■ **Dataset entries**
═══

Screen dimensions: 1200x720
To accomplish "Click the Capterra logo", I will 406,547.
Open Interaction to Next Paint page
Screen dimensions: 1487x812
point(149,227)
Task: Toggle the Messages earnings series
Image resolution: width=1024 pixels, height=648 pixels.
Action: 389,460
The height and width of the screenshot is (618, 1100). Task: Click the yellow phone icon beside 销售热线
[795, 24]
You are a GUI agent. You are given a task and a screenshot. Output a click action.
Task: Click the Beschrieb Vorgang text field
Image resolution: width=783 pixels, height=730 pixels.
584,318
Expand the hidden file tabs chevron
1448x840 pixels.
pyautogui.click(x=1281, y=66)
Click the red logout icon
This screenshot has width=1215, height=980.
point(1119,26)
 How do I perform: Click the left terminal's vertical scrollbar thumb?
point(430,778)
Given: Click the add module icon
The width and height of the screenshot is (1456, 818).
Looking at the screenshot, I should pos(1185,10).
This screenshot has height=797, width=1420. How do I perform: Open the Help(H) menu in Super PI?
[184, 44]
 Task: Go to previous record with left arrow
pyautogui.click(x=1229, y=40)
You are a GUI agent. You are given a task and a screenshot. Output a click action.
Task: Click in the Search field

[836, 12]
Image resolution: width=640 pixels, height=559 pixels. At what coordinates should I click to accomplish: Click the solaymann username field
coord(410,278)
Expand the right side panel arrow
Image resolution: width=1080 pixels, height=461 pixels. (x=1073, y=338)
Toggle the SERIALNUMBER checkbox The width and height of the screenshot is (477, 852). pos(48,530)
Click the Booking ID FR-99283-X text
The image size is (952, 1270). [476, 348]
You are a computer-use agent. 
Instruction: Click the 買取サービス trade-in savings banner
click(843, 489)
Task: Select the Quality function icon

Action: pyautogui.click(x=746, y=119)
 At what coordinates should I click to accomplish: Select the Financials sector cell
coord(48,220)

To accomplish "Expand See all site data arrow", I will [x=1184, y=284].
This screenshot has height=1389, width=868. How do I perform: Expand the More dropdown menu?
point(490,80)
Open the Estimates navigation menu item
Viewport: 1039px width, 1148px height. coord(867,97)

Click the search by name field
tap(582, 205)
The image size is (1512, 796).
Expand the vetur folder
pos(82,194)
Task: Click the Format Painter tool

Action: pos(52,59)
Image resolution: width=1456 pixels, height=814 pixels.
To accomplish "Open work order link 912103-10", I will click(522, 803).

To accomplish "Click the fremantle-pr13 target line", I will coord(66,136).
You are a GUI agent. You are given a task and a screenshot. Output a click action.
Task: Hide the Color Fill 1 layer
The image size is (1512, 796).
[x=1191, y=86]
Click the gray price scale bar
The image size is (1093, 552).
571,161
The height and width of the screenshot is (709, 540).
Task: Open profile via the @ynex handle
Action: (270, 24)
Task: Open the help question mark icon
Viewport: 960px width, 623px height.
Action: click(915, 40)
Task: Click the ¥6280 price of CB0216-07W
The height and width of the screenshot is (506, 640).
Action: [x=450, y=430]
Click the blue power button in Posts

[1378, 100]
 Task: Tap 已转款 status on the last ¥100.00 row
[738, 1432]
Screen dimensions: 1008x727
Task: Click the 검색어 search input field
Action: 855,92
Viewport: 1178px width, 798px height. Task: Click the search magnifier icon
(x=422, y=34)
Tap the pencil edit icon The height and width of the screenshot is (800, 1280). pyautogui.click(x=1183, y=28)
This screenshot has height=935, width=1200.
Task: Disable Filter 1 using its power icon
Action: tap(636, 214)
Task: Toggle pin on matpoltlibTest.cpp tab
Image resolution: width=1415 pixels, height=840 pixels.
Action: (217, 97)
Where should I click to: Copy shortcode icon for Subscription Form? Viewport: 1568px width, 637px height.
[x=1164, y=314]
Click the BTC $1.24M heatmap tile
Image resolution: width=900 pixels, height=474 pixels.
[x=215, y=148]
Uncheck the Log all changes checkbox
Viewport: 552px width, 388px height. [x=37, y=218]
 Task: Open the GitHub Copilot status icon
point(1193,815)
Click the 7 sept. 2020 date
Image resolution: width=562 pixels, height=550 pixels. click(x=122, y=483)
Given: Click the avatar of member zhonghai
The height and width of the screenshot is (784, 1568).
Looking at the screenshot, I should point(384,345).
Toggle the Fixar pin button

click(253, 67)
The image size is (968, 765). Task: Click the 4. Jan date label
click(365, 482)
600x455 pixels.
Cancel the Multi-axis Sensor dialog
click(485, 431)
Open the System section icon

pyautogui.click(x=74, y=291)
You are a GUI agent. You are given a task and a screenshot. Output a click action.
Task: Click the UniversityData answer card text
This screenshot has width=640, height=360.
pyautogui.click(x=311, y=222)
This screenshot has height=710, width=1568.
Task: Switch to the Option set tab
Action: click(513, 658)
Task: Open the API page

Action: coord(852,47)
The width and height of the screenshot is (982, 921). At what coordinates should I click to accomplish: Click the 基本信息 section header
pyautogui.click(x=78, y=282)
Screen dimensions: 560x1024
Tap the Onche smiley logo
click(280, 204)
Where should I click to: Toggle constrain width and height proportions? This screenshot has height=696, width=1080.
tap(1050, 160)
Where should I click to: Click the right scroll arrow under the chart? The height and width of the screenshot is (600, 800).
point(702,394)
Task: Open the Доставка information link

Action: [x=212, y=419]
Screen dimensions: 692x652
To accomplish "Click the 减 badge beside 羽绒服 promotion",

═══

■ **Written task**
Write out the material verbatim, from the line containing "Task: Open the GitHub Copilot status icon" through the line containing "click(253, 67)", inclusive.

■ **Output for this task**
 Task: Open the GitHub Copilot status icon
point(1193,815)
Click the 7 sept. 2020 date
Image resolution: width=562 pixels, height=550 pixels. click(x=122, y=483)
Given: Click the avatar of member zhonghai
The height and width of the screenshot is (784, 1568).
Looking at the screenshot, I should point(384,345).
Toggle the Fixar pin button

click(253, 67)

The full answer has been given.